Leave out the pictures and retype, exactly, the lines below from the line with "خرید آی پی ثابت (325, 99)" up to and including the line with "Allegra take Multihull", nothing more.

Stored items from a collection
:::::

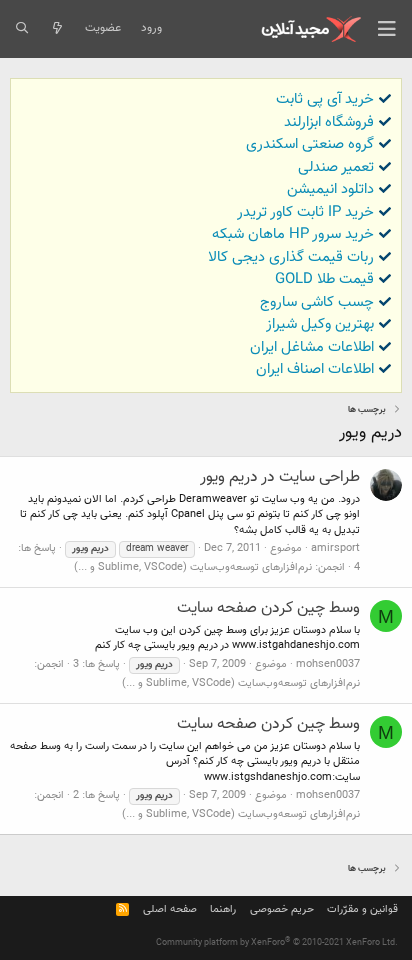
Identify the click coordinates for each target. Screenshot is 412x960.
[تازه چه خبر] (56, 29)
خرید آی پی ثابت (325, 99)
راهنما (223, 909)
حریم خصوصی (282, 909)
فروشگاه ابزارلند (329, 122)
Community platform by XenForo (277, 943)
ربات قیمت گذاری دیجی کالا (291, 257)
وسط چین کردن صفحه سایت (268, 608)
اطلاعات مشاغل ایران (312, 347)
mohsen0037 (328, 664)
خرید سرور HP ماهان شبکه (293, 234)
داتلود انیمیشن (330, 189)
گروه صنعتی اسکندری (310, 144)
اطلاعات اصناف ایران (315, 369)
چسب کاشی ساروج (317, 302)
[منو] (387, 29)
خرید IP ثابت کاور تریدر (305, 212)
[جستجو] (21, 29)
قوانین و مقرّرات (362, 909)
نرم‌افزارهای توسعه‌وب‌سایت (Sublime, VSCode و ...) (193, 567)
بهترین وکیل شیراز (320, 324)
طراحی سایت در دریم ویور (280, 477)
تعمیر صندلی (336, 167)
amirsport (335, 548)
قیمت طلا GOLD (324, 279)
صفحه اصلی (170, 909)
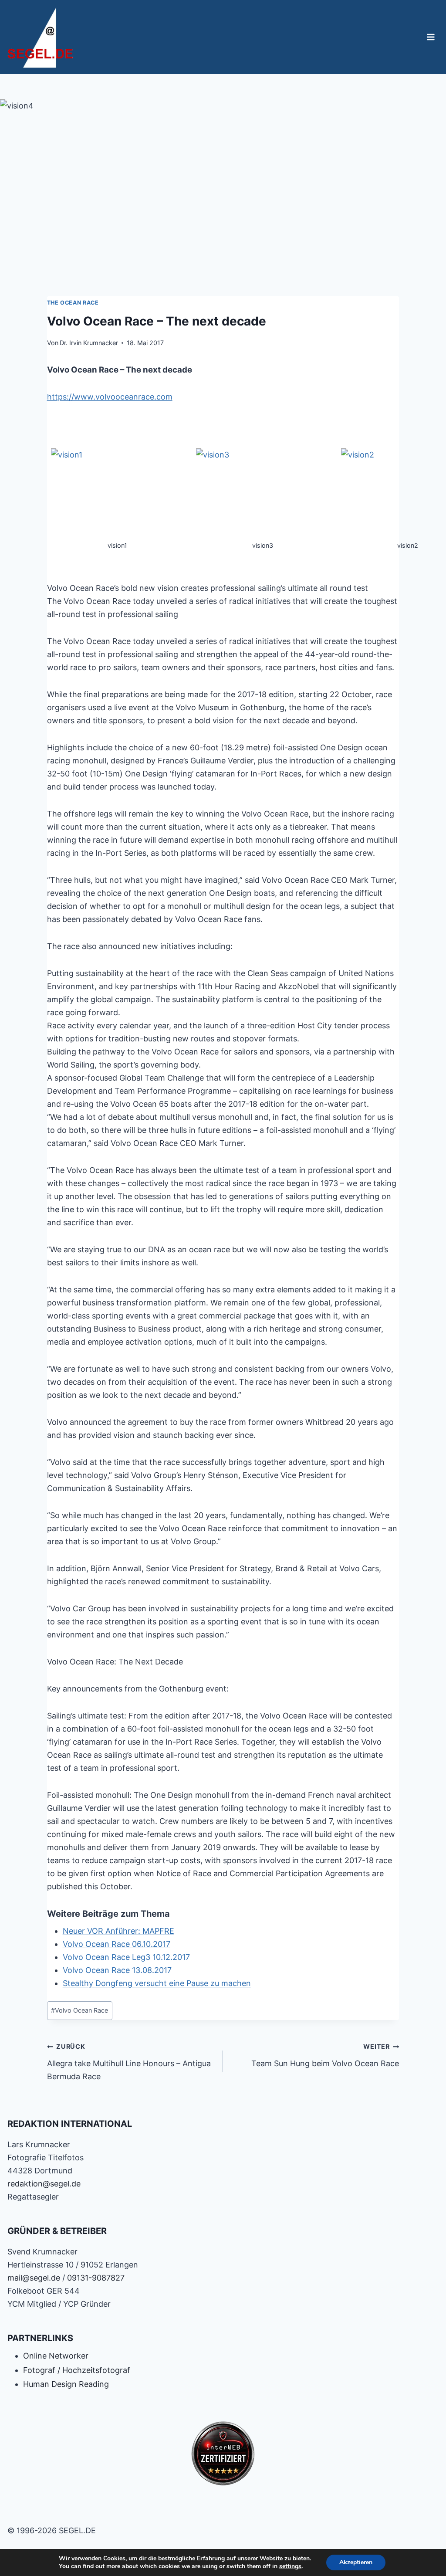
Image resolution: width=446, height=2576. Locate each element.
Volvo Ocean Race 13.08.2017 (117, 1970)
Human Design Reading (66, 2384)
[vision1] (117, 493)
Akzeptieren (355, 2562)
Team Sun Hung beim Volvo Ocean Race (325, 2055)
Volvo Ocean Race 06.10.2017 (116, 1944)
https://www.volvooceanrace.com (109, 396)
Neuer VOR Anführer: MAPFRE (118, 1930)
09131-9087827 (96, 2277)
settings (290, 2566)
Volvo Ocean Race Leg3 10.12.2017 (126, 1957)
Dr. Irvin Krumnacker (89, 342)
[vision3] (262, 493)
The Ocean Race (73, 302)
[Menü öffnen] (431, 37)
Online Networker (55, 2355)
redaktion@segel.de (44, 2183)
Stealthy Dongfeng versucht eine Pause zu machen (157, 1983)
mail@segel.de (33, 2277)
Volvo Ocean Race (79, 2010)
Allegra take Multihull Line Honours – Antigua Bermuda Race (129, 2062)
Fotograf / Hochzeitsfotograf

:::::

» Result for this exercise:
خرید آی پی ثابت (325, 99)
راهنما (223, 909)
حریم خصوصی (282, 909)
فروشگاه ابزارلند (329, 122)
Community platform by XenForo (277, 943)
ربات قیمت گذاری دیجی کالا (291, 257)
وسط چین کردن صفحه سایت (268, 608)
اطلاعات مشاغل ایران (312, 347)
mohsen0037 (328, 664)
خرید سرور HP ماهان شبکه (293, 234)
داتلود انیمیشن (330, 189)
گروه صنعتی اسکندری (310, 144)
اطلاعات اصناف ایران (315, 369)
چسب کاشی ساروج (317, 302)
[منو] (387, 29)
خرید IP ثابت کاور تریدر (305, 212)
[جستجو] (21, 29)
قوانین و مقرّرات (362, 909)
نرم‌افزارهای توسعه‌وب‌سایت (Sublime, VSCode و ...) (193, 567)
بهترین وکیل شیراز (320, 324)
طراحی سایت در دریم ویور (280, 477)
تعمیر صندلی (336, 167)
amirsport (335, 548)
قیمت طلا GOLD (324, 279)
صفحه اصلی (170, 909)
Image resolution: width=446, height=2576. Locate each element.
Volvo Ocean Race 13.08.2017 (117, 1970)
Human Design Reading (66, 2384)
[vision1] (117, 493)
Akzeptieren (355, 2562)
Team Sun Hung beim Volvo Ocean Race (325, 2055)
Volvo Ocean Race 06.10.2017 (116, 1944)
https://www.volvooceanrace.com (109, 396)
Neuer VOR Anführer: MAPFRE (118, 1930)
09131-9087827 (96, 2277)
settings (290, 2566)
Volvo Ocean Race Leg3 10.12.2017 (126, 1957)
Dr. Irvin Krumnacker (89, 342)
[vision3] (262, 493)
The Ocean Race (73, 302)
[Menü öffnen] (431, 37)
Online Networker (55, 2355)
redaktion@segel.de (44, 2183)
Stealthy Dongfeng versucht eine Pause zu machen (157, 1983)
mail@segel.de (33, 2277)
Volvo Ocean Race (79, 2010)
Allegra take Multihull Line Honours – Antigua Bermuda Race (129, 2062)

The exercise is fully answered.